= Ellen Elizabeth Reed =

British code-breaker (1916–2020)

Ellen Elizabeth Reed (1916 - 30 August 2020) was a code-breaker at Bletchley Park during the Second World War.

==Biography==
Ellen Elizabeth Langstaff was born in Canada but was brought up in the United Kingdom. She got a degree in French and German from Cambridge University.

Reed started working at Bletchley Park in Milton Keynes in 1939 when she was 23 years old. She was one of only 400 people at Bletchley Park when she joined. She was promoted to personal assistant to group Captain Eric Jones after performing roles that were previously performed exclusively by men.

Reed translated decrypted German messages into English and oversaw 600 workers as a personnel officer.
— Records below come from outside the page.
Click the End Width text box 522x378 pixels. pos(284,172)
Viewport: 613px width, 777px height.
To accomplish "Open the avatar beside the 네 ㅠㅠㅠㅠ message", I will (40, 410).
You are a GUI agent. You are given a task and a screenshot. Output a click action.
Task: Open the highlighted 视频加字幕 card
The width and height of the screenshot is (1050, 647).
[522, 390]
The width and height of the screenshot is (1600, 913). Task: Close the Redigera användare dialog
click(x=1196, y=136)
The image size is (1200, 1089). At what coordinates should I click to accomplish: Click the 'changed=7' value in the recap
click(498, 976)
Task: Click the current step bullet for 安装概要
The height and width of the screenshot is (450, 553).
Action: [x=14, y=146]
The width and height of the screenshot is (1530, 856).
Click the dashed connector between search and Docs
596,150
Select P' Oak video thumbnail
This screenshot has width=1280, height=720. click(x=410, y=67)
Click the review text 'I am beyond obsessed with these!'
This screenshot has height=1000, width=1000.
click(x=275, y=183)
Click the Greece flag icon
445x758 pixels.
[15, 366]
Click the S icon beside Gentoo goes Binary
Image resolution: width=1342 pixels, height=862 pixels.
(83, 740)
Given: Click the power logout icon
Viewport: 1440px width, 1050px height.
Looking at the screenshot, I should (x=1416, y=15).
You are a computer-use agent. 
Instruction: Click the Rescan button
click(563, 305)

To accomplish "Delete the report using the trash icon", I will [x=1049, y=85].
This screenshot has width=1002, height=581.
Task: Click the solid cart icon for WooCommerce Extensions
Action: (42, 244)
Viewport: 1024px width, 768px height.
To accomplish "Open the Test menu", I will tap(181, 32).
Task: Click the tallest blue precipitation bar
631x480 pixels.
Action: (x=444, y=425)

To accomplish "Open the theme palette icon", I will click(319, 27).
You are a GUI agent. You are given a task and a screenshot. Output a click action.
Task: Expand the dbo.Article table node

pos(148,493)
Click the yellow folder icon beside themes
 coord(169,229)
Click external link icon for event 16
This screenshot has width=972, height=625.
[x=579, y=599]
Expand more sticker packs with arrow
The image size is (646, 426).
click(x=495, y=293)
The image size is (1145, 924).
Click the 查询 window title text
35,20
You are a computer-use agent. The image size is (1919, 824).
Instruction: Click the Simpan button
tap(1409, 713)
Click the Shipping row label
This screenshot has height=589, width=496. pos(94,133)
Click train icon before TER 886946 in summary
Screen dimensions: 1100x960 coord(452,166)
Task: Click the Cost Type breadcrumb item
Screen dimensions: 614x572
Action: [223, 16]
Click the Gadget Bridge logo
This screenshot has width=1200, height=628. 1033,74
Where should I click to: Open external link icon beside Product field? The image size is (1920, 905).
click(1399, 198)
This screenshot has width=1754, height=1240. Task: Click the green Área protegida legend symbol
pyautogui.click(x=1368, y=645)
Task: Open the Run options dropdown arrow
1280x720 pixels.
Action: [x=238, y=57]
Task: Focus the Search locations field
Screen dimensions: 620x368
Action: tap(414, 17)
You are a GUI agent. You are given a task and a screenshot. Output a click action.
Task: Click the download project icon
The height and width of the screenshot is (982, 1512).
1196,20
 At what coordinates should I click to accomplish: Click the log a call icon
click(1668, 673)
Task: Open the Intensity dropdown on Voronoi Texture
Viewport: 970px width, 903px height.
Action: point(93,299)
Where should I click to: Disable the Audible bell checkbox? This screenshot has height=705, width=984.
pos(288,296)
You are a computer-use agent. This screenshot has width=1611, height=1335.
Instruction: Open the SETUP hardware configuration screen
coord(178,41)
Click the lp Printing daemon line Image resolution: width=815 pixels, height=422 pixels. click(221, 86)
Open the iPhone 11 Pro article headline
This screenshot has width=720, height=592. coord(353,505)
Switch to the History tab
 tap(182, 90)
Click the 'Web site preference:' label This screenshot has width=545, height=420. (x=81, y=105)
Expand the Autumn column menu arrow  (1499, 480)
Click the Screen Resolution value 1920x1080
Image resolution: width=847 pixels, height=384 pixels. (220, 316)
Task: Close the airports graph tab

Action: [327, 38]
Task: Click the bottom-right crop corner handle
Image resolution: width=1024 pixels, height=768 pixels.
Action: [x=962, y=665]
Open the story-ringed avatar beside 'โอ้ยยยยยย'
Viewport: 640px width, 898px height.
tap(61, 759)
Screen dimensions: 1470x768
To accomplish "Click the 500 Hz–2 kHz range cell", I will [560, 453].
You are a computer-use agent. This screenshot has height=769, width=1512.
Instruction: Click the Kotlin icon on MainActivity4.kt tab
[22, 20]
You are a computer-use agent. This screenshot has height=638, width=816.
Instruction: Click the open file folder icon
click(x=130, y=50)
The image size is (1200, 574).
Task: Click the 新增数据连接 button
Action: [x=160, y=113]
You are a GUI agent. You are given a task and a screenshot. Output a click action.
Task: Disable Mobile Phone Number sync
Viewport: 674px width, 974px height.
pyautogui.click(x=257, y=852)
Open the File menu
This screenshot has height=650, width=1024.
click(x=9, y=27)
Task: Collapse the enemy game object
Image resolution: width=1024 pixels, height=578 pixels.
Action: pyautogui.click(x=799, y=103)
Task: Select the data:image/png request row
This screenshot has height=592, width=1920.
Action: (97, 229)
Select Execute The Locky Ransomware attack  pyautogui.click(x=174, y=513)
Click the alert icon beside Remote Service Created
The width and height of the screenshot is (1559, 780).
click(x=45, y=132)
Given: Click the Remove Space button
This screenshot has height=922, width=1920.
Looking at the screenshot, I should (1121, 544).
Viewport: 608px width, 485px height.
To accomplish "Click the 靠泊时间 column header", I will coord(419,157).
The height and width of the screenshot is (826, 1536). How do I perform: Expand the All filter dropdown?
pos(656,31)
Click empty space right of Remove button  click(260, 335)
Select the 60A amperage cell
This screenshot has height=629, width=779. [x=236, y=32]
She served as the secretary of the Bletchley Park Recreational Club Drama Group and also acted in several plays.

Reed did not know about Alan Turing until Fred Winterbotham's book about Bletchley Park came out in 1975.

She married Nigel Reed of New Zealand in 1945, who became Chief Justice of Northern Nigeria and was knighted. The couple lived in Nigeria.

Reed and her husband lived partly in the UK and partly in New Zealand from 1975 till 1995 and lived full-time in Northland after 1995. Sir Nigel Reed died in 1997.

She had three children. Reed died in Paihia on 30 August 2020. She was 104 years old.